**Entries taken from a collection**:
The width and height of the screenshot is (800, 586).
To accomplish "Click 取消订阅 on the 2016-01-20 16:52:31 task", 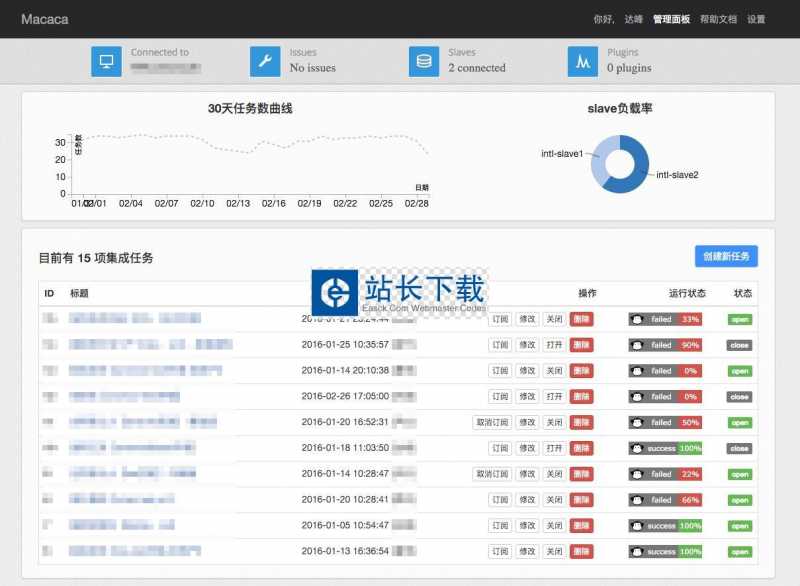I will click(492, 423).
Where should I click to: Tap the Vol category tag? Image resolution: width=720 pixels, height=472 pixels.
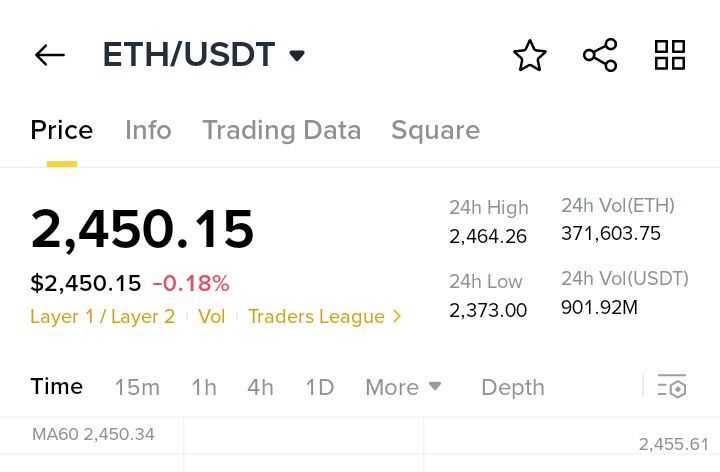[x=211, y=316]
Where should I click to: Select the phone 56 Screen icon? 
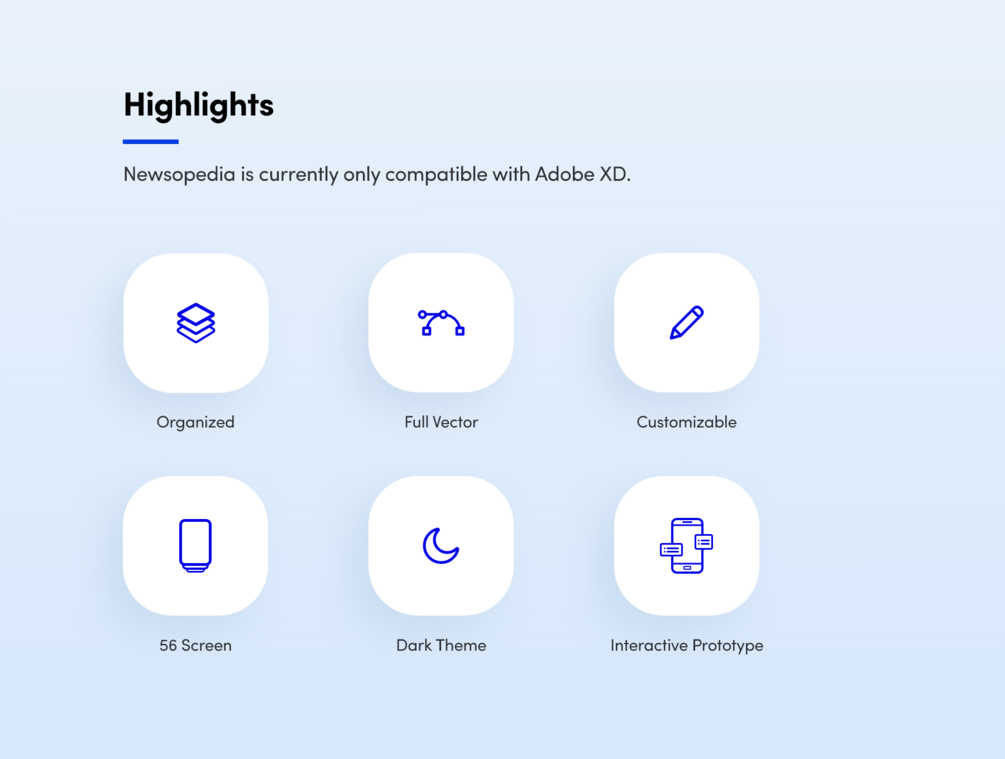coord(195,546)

**YOUR OBJECTIVE**: Copy the listing from the line with "Where should I click to: Tap" through the end of the listing, requests included, and multiply each answer coordinate by 1.35, rounding to whole numbers with halves rounded up. Leave the pictures out of your answer.

**COMPLETED TASK**:
Where should I click to: Tap the Vol category tag? Image resolution: width=720 pixels, height=472 pixels.
[x=285, y=427]
Where should I click to: Select the phone 56 Screen icon? 
coord(263,737)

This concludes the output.